12-04-2015 05:25 AM
12-04-2015 05:26 AM
This is a general thing with decimals. I can't remember the exact terminology for it, but the underlying number is stored with a very tiny part of the number, so you may be comparing 0.3 to 0.3000000000000001, which is different. This is down to the memory storgae of the number and you will come across it a bit. I would always recommend, unless you need to leave a raw number, to round to a know decimal value to omit these kind of problems:
data have; x = 0.3; y = 0.1 + 0.1 + 0.1; if round(x,.1)=round(y,.1) then z="same"; else z="not"; run;
12-04-2015 06:21 AM - edited 12-04-2015 06:22 AM
You have encountered a numeric representation issue. Roughly speaking, numeric values are stored in the binary system in the computer's memory, not in the familiar decimal system.
In your example:
0.1 (decimal) = 0.00011001100110011... (binary)

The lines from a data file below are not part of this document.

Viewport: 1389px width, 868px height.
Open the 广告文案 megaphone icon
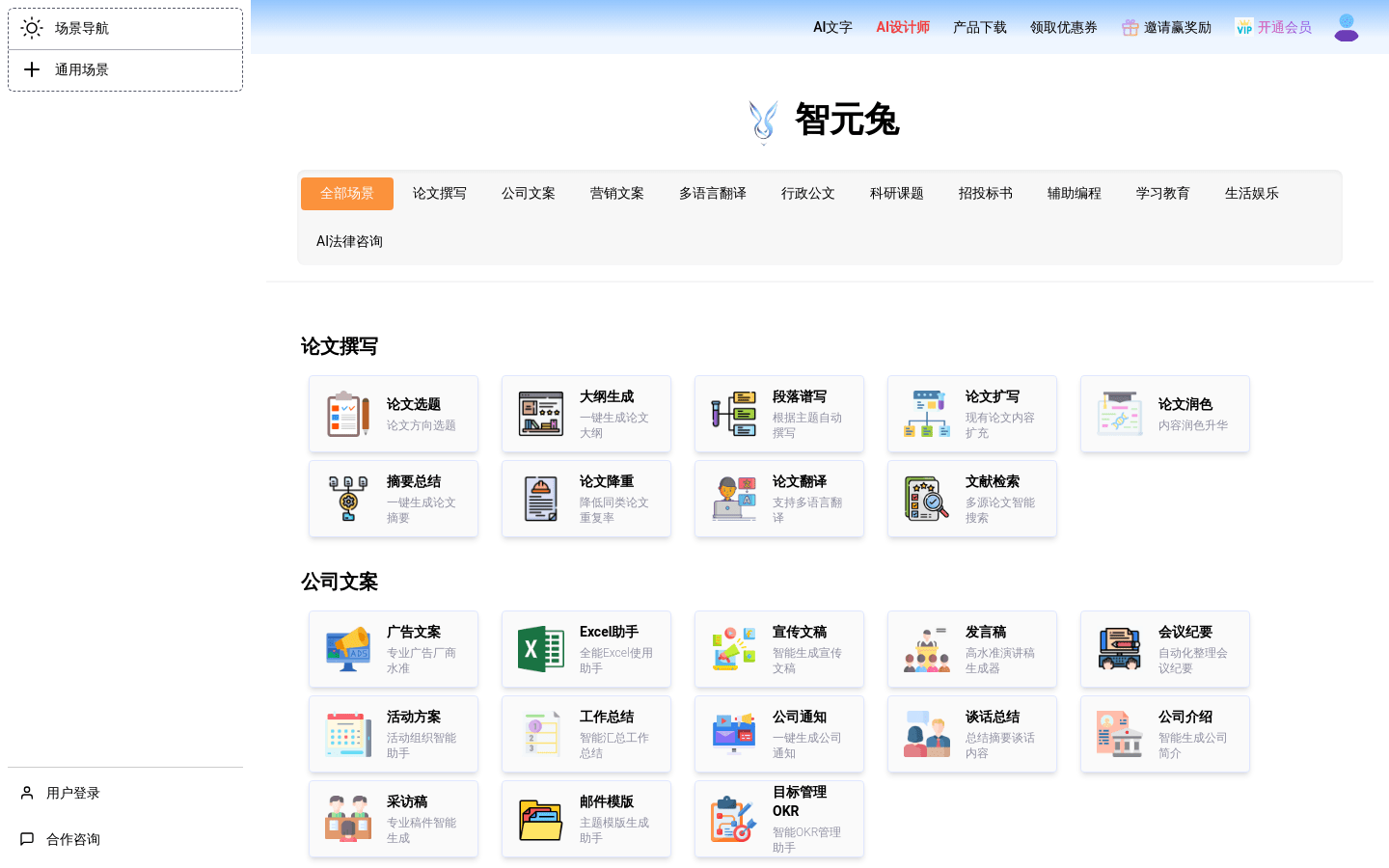pos(347,648)
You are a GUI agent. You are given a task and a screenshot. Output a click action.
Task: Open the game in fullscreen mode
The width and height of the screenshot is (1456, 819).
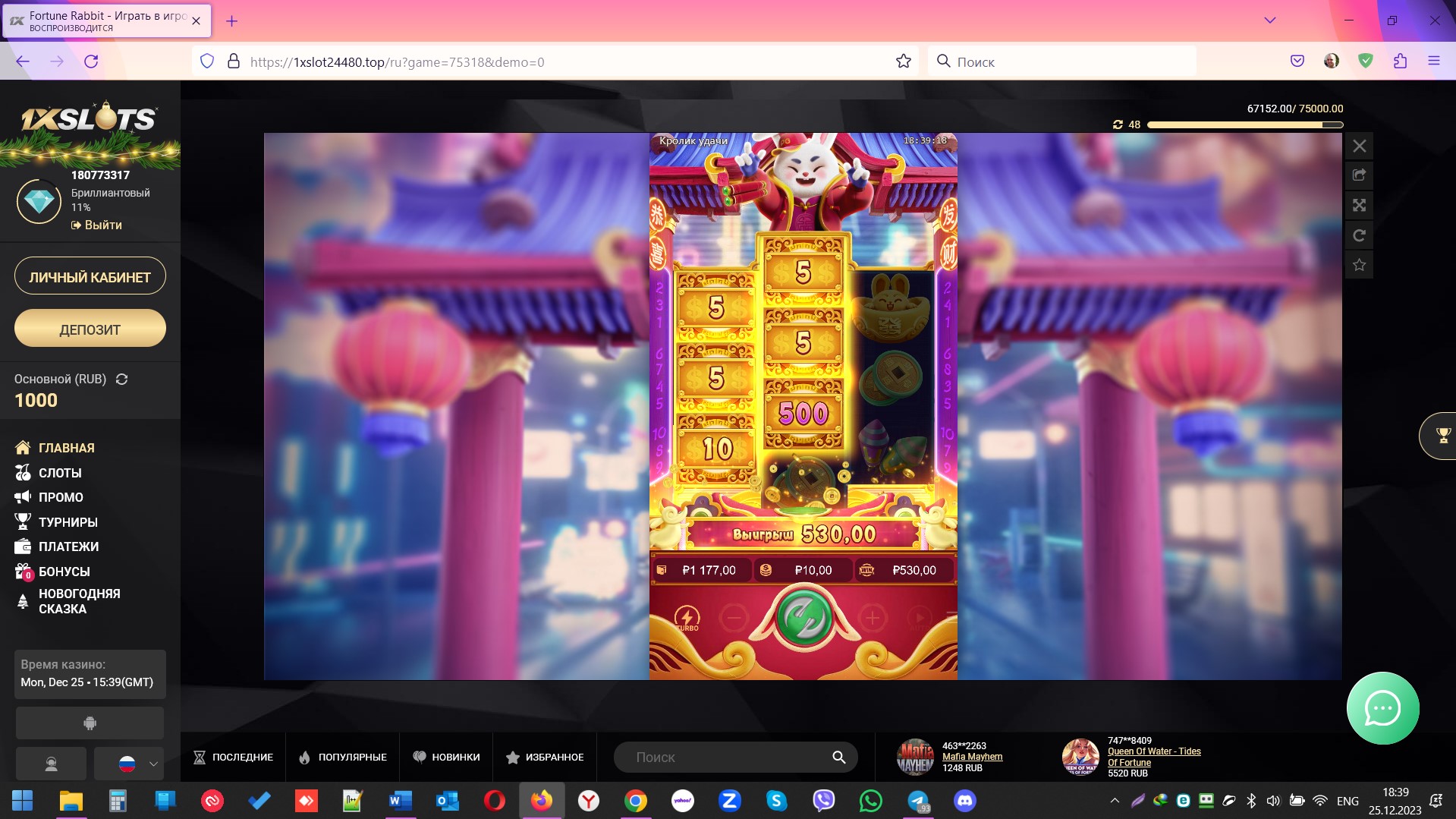(x=1359, y=206)
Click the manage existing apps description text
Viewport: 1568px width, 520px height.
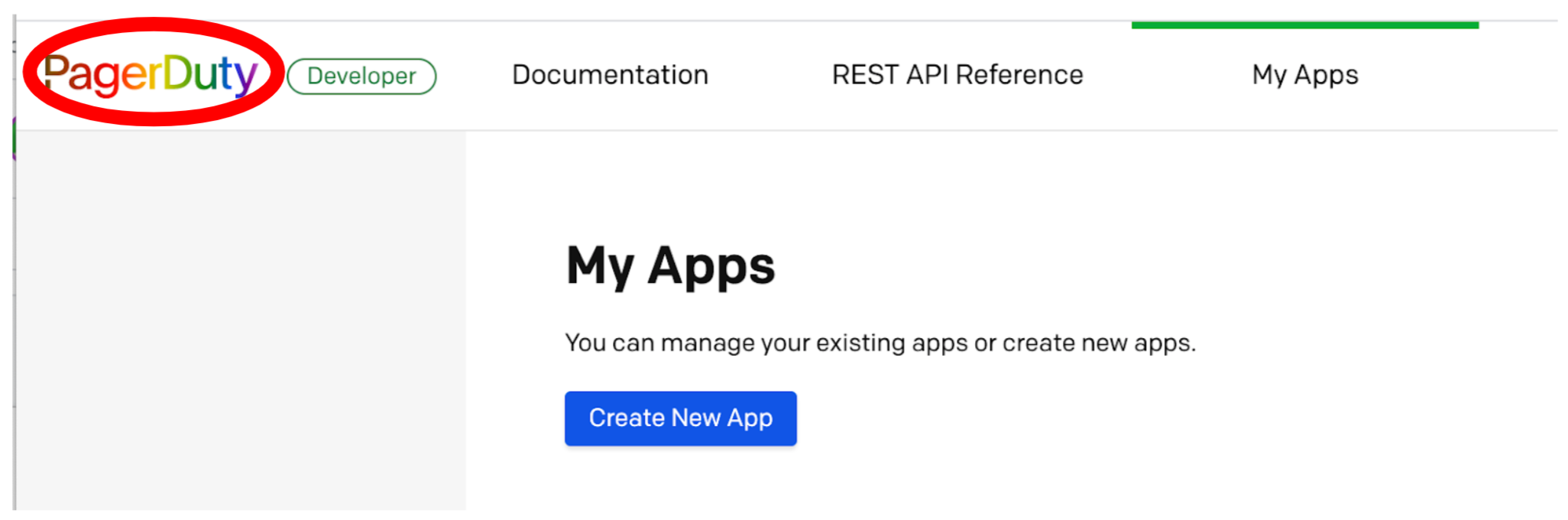(880, 343)
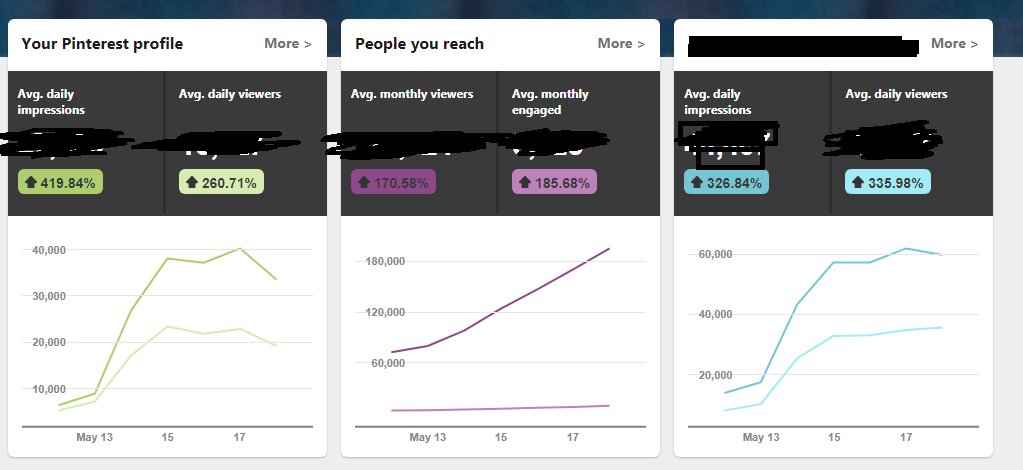Click the up arrow in 326.84% badge
The width and height of the screenshot is (1023, 470).
click(697, 183)
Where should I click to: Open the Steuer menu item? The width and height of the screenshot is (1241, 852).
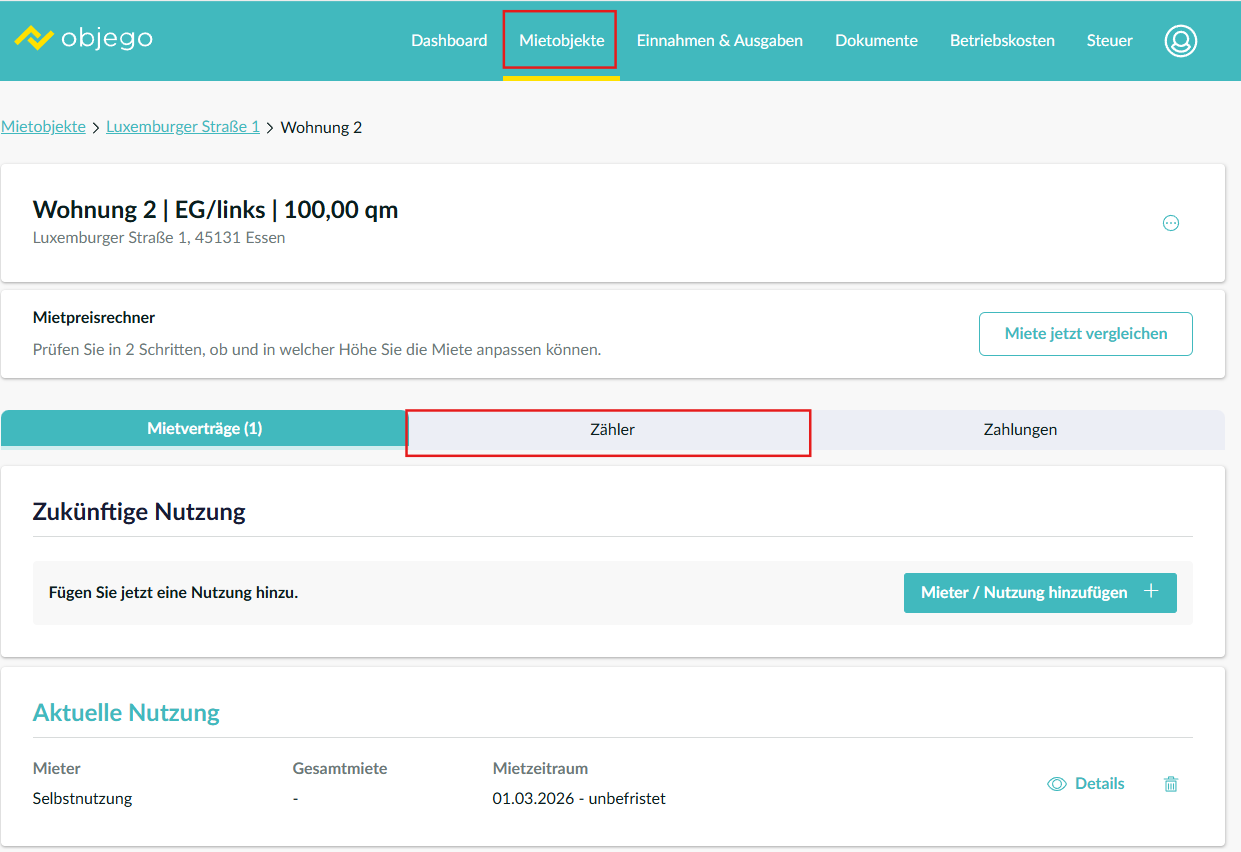(1109, 41)
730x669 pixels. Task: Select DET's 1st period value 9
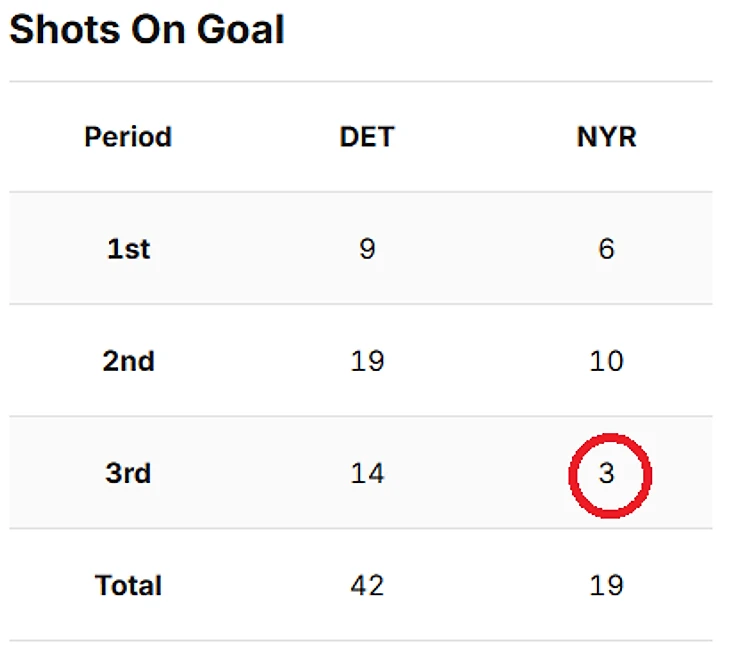(367, 249)
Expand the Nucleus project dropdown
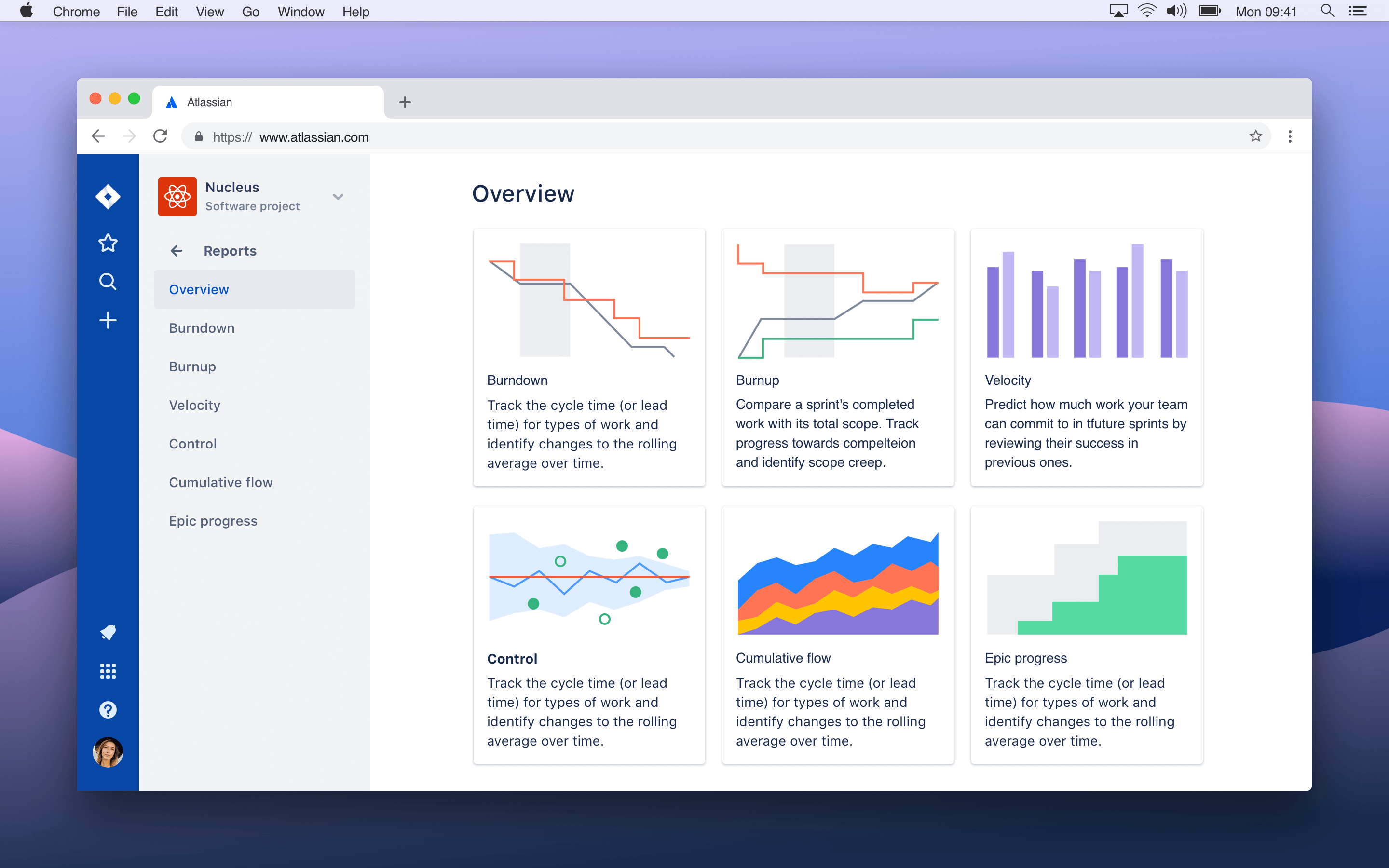Screen dimensions: 1389x868 [x=338, y=196]
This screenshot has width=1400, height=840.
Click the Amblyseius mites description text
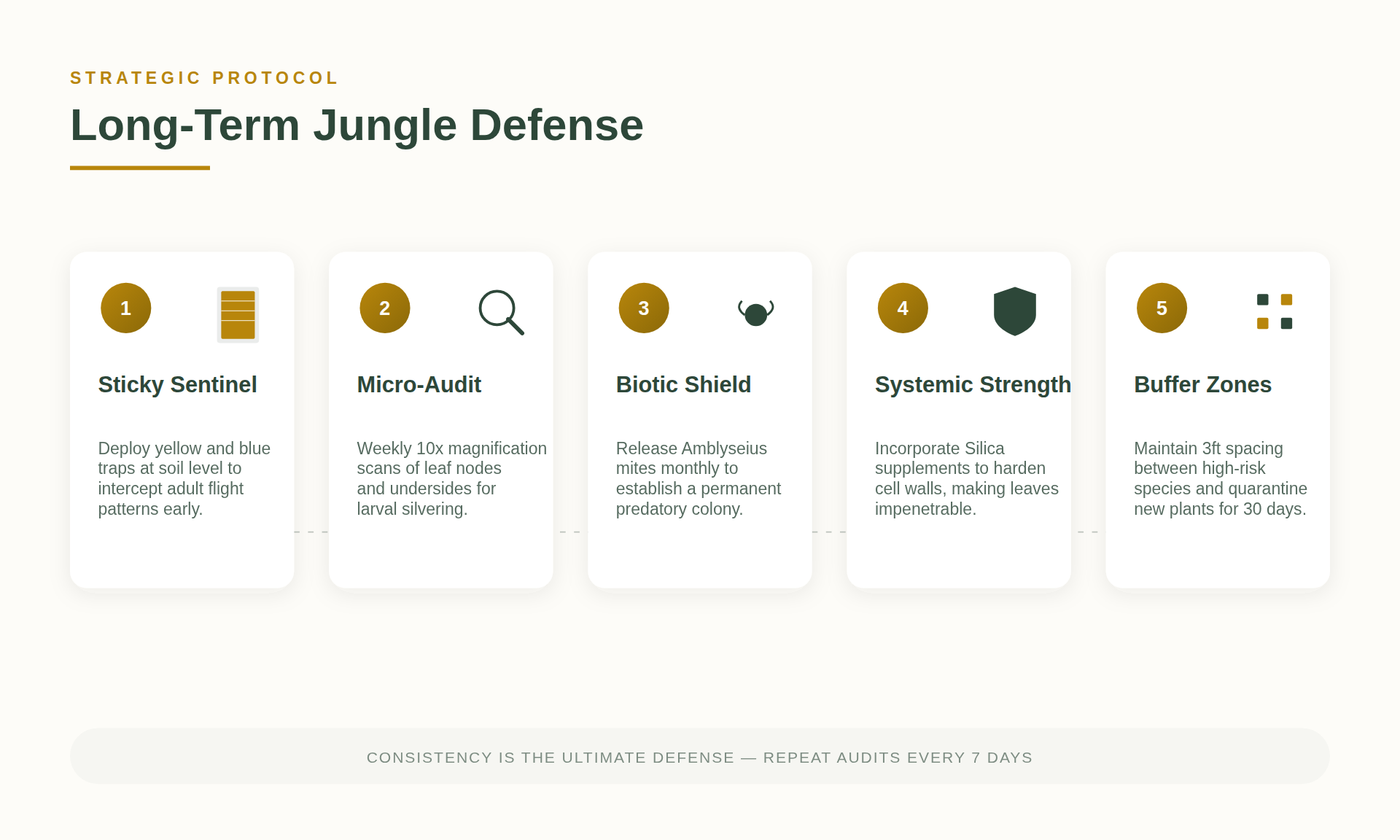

Note that the binary value is a periodic fraction. For an exact representation the "0011" would need to be repeated infinitely many times, like the 3s in 1/3=0.3333... in the decimal system. Since there are only finitely many bits available to store that value (64 bits on Windows, provided that the numeric variable is stored with the default length of 8 Bytes), the computer has no other choice but to round or truncate the infinite sequence of binary digits. But this produces a small rounding error, a numeric representation error. For the decimal number 0.1 this error is 0.4*2^-56 (on Windows), which is approx. 5.55*10^-18. Very small, but, as you know, rounding errors can accumulate easily in calculations and thus lead to surprising results, like 0.1+0.1+0.1 ne 0.3.
If you want to see how your numeric values are stored internally, use the BINARY64. or (for a shorter, but equivalent output in hexacedimal notation) HEX16. format (and not something like 32.30 or BEST32. format):
data _null_; x=0.3; y=0.1+0.1+0.1; put x binary64.; put y binary64.; put x hex16.; put y hex16.; run;
0011111111010011001100110011001100110011001100110011001100110011 0011111111010011001100110011001100110011001100110011001100110100 3FD3333333333333 3FD3333333333334
There you see the difference in the least significant bit.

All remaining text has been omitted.